XVIII. Choice of Law and Forum.
This Seller Services Agreement shall be governed by and construed in accordance with the laws of the State of Colorado, excluding its conflict of law rules. To the extent that any court may have jurisdiction over any dispute, controversy, or claim arising out of or relating to this Seller Services Agreement, your use of or access to the Seller Services, the sale or purchase of any Package or any service or good related to a Package, or otherwise, such dispute, controversy, or claim shall be resolved in, and shall be subject to, the exclusive jurisdiction of the state and federal courts in and for Denver, Colorado. You consent to the exclusive personal jurisdiction and venue of the state and federal courts in and for Denver, Colorado.
XIX. Costs of Dispute Resolution.
In the event that we are required to seek legal remedies, including arbitration, to recover payment or to resolve any dispute between us, you agree that we are entitled to recover all costs associated with our efforts to seek remedy, including but not limited to reasonable attorney’s fees and administrative costs.

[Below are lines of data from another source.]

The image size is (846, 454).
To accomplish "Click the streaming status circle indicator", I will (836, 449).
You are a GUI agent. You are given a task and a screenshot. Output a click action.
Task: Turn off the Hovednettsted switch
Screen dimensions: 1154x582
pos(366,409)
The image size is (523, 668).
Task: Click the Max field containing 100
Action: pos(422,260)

XX. Entire Agreement and Severability.
This Seller Services Agreement and the policies and agreements incorporated herein by reference constitute the entire agreement between you and us and supersede any prior or contemporaneous communication or proposal made or received by either of us. If any portion of this Seller Services Agreement is held to be invalid or unenforceable, that portion shall be construed in a manner, consistent with the law, to reflect as nearly as possible the parties’ original intent. All of the remaining parts of this Seller Services Agreement will remain unaltered and in full force and effect.
XXI. Update and Effective Dates.
This Seller Services Agreement was updated on October 13, 2015 and is effective as of October 13, 2015.